De acordo com o PL 172, no mínimo 18% dos recursos do Fust deverão ser aplicados, obrigatoriamente, para dotar todas as escolas públicas brasileiras, em especial as que ficam na zona rural, de acesso à internet em banda larga, até 2024. A internet em banda larga, de maior velocidade, só está disponível em 57,6% das instituições do fundamental. Ou seja, mais de 54 mil escolas não possuem esse tipo de recurso.
A dificuldade que os alunos brasileiros têm em relação à disponibilidade de internet é um dos gargalos para a melhoria da educação nos próximos anos.

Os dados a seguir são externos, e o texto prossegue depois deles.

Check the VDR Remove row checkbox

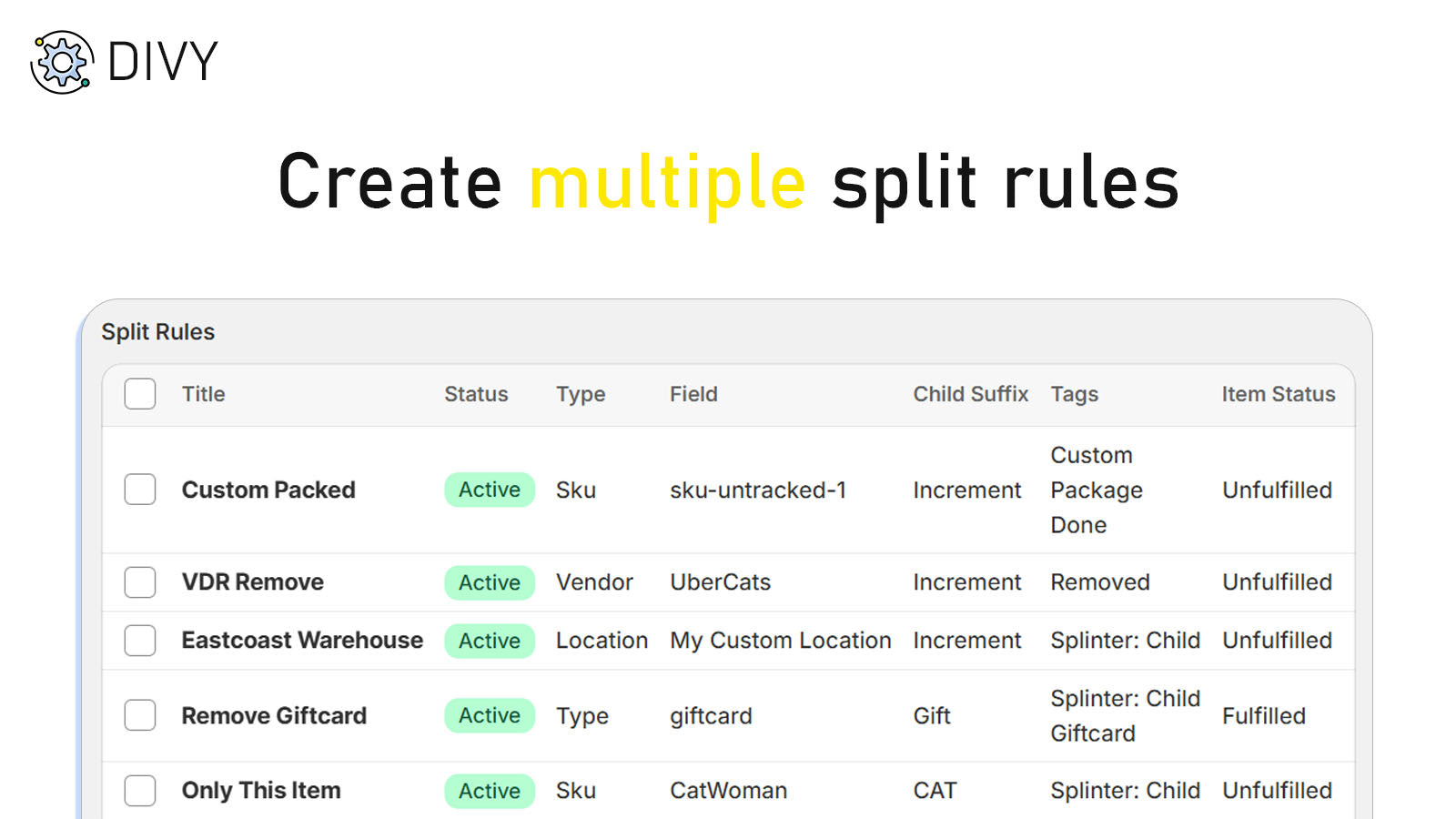click(139, 582)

Fato que ficou escancarado com os efeitos da pandemia da Covid-19. De acordo com levantamento do Ipea (Instituto de Pesquisa Econômica e Aplicada), cerca de seis milhões de estudantes — da pré-escola até a pós-graduação — não têm acesso à internet banda larga ou 3G/4G para participarem de aulas remotas, alternativa que as escolas encontraram para minimizar o impacto da proibição das atividades presenciais.
Para Ana Caroline, especialista em Direito Civil, a lei que regulava o Fust era ultrapassada. Agora, com o novo formato do Fundo, ela acredita que será possível diminuir a desigualdade de acesso à internet, cuja pandemia da Covid-19 escancarou. “Várias crianças que residem nas áreas rurais não puderam, sequer, acompanhar as aulas”, salienta. É inegável que, cada vez mais, a educação de forma online vai estar presente na vida das pessoas e essa população precisa ter esses recursos básicos de sinal e internet para que consigam acompanhar essa evolução”, completa.
De acordo com o texto aprovado, o Fust será administrado por um Conselho Gestor, vinculado ao Ministério das Comunicações. As pastas de Ciência, Tecnologia e Inovações; Economia; Agricultura, Pecuária e Abastecimento; Educação; e Saúde terão um representante cada no colegiado. A Anatel (Agência Nacional de Telecomunicações) também vai ter um representante. O Conselho contará, ainda, com três representantes da sociedade civil e dois das prestadoras de serviços de telecomunicações.